Collection of genomic and genetic features for 1600 complete prokaryotic genomes

M. pneumoniae is a rather unique bacterium with respect to its highly reduced genome and yet free-living lifestyle. In order to extrapolate our findings to other bacterial species with confidence, we needed to identify the evolutionary forces that were at work. We therefore also performed comparative analyses with different groups of bacterial species. Genome sequences and annotations for 1600 completely sequenced prokaryotic genomes (as of January 2013) were downloaded from the NCBI GenBank (40). The following features were then calculated for each genome: number of protein-coding genes, median and mean protein length, total number of amino acids, numbers of select amino acids such as K (lysine), Y (tyrosine), T (threonine) and S (serine), genome size, and genomic and coding GC-contents. In order to identify possible transcription factors in each genome, protein sequences were searched against the PFAM (41) domain profiles version 18 using HMMER3 (42), with an e-value cutoff of 0.01. Then, resulting domain hits were cross-compared with a list of DNA-binding domains downloaded from DBD (43). A protein was marked as a putative transcription factor if it contained one or more DNA-binding domains. Operon predictions were obtained from DOOR, the database of prokaryotic operons (44). tRNAs were predicted using tRNAscan-SE version 1.3.1 (45) with parameter –G (use general tRNA model) on the downloaded genome sequences.

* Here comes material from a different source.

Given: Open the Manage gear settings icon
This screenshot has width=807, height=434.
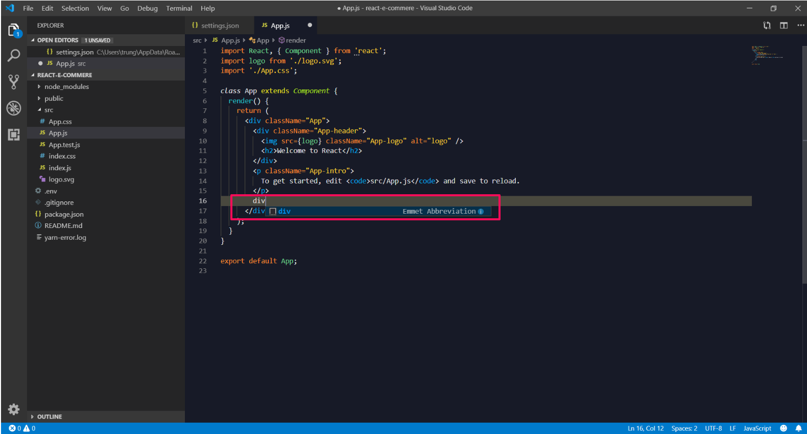Looking at the screenshot, I should [14, 409].
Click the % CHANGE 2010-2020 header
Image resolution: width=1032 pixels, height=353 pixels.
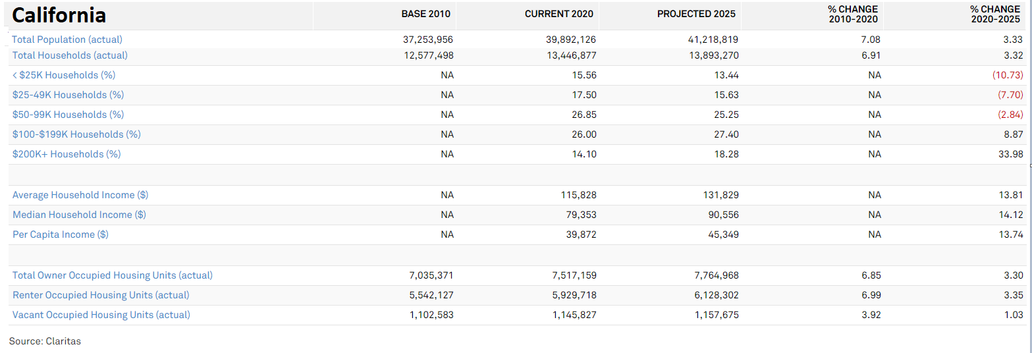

Regular and partial correlations

Pearson correlation coefficients between mRNA and protein concentrations were calculated using a built-in function, cor.test() in R (46). To estimate the contribution of selected sequence features and -omics data sets on protein abundance, independent of its mRNA abundance, partial correlation coefficients (Pearson) were also calculated using the R function pcor.test() with default parameters. The pcor.test can be obtained from http://www.yilab.gatech.edu/pcor.R.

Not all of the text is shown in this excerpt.